Collected data entries:
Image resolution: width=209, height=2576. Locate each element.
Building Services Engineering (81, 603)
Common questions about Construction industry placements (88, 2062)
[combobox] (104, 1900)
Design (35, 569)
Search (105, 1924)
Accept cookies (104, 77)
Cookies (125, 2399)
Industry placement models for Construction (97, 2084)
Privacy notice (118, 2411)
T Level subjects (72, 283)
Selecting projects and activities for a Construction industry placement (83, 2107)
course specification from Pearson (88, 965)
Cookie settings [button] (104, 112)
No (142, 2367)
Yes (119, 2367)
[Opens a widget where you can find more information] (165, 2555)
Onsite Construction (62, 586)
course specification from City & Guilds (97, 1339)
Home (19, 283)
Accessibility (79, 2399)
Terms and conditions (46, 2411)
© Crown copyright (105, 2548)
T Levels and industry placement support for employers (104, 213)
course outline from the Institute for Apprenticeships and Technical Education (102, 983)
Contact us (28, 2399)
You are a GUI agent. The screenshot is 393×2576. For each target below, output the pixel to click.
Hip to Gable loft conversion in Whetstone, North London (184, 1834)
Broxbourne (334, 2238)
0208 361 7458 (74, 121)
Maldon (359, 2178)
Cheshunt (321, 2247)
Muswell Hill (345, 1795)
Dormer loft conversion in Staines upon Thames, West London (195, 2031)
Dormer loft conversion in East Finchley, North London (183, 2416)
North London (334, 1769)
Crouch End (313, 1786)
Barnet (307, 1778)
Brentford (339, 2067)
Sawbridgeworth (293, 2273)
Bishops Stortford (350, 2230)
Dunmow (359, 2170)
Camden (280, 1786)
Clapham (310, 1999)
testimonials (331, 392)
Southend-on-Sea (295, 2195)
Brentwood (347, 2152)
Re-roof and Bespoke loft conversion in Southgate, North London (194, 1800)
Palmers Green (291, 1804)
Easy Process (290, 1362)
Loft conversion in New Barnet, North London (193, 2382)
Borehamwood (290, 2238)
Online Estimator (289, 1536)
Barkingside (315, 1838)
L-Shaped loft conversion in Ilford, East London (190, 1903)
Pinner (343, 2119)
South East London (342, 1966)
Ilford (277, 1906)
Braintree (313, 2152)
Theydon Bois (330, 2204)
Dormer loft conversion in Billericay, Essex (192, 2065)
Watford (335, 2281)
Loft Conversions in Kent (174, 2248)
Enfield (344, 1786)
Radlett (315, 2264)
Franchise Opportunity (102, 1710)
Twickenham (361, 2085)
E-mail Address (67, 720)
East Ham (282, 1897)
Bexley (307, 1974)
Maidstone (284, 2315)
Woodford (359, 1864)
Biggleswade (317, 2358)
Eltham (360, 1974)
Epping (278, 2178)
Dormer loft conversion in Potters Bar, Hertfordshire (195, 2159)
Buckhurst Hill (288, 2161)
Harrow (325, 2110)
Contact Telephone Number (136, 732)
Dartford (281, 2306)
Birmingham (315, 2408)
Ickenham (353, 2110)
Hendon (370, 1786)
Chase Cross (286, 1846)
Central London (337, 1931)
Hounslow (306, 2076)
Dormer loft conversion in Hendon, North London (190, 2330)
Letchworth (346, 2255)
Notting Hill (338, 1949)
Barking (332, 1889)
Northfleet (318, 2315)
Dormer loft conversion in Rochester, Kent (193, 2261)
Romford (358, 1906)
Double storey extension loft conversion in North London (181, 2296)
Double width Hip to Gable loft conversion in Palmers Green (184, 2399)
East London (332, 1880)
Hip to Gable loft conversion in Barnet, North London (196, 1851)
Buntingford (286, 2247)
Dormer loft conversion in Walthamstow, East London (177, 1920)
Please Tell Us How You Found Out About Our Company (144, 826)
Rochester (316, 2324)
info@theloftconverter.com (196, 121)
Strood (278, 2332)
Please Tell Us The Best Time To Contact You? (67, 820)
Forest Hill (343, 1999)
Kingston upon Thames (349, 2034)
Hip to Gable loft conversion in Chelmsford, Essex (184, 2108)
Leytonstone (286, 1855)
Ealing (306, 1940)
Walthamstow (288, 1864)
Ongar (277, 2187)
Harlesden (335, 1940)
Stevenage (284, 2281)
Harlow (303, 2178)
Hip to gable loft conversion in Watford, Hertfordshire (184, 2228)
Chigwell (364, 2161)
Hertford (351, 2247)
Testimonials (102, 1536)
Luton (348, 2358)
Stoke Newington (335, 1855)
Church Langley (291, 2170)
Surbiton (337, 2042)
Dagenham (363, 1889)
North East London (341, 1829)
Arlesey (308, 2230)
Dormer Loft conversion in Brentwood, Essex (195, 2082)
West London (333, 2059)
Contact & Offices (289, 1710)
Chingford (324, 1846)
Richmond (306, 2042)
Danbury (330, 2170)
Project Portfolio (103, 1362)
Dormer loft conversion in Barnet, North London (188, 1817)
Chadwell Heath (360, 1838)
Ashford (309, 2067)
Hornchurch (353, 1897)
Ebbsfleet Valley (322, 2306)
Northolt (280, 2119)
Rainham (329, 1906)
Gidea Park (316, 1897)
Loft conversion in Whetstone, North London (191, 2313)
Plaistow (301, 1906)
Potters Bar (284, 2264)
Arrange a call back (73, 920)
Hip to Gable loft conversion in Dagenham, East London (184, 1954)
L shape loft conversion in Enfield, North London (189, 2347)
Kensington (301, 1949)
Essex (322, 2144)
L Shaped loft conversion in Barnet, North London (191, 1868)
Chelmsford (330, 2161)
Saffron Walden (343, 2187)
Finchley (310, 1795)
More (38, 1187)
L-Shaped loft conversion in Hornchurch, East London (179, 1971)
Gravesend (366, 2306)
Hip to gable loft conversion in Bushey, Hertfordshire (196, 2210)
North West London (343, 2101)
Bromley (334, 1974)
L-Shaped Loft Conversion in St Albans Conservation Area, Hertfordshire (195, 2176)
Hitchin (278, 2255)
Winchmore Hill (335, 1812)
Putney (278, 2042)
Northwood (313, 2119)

DIRECTIONS = Would you retype exactly the lines above, from the line with "Accessibility (79, 2399)" to the line with "Brentwood (347, 2152)", with both end lines kept and nothing more?

RESPONSE BELOW =
Accessibility (79, 2399)
Terms and conditions (46, 2411)
© Crown copyright (105, 2548)
T Levels and industry placement support for employers (104, 213)
course outline from the Institute for Apprenticeships and Technical Education (102, 983)
Contact us (28, 2399)
You are a GUI agent. The screenshot is 393×2576. For each target below, output the pixel to click.
Hip to Gable loft conversion in Whetstone, North London (184, 1834)
Broxbourne (334, 2238)
0208 361 7458 (74, 121)
Maldon (359, 2178)
Cheshunt (321, 2247)
Muswell Hill (345, 1795)
Dormer loft conversion in Staines upon Thames, West London (195, 2031)
Dormer loft conversion in East Finchley, North London (183, 2416)
North London (334, 1769)
Crouch End (313, 1786)
Barnet (307, 1778)
Brentford (339, 2067)
Sawbridgeworth (293, 2273)
Bishops Stortford (350, 2230)
Dunmow (359, 2170)
Camden (280, 1786)
Clapham (310, 1999)
testimonials (331, 392)
Southend-on-Sea (295, 2195)
Brentwood (347, 2152)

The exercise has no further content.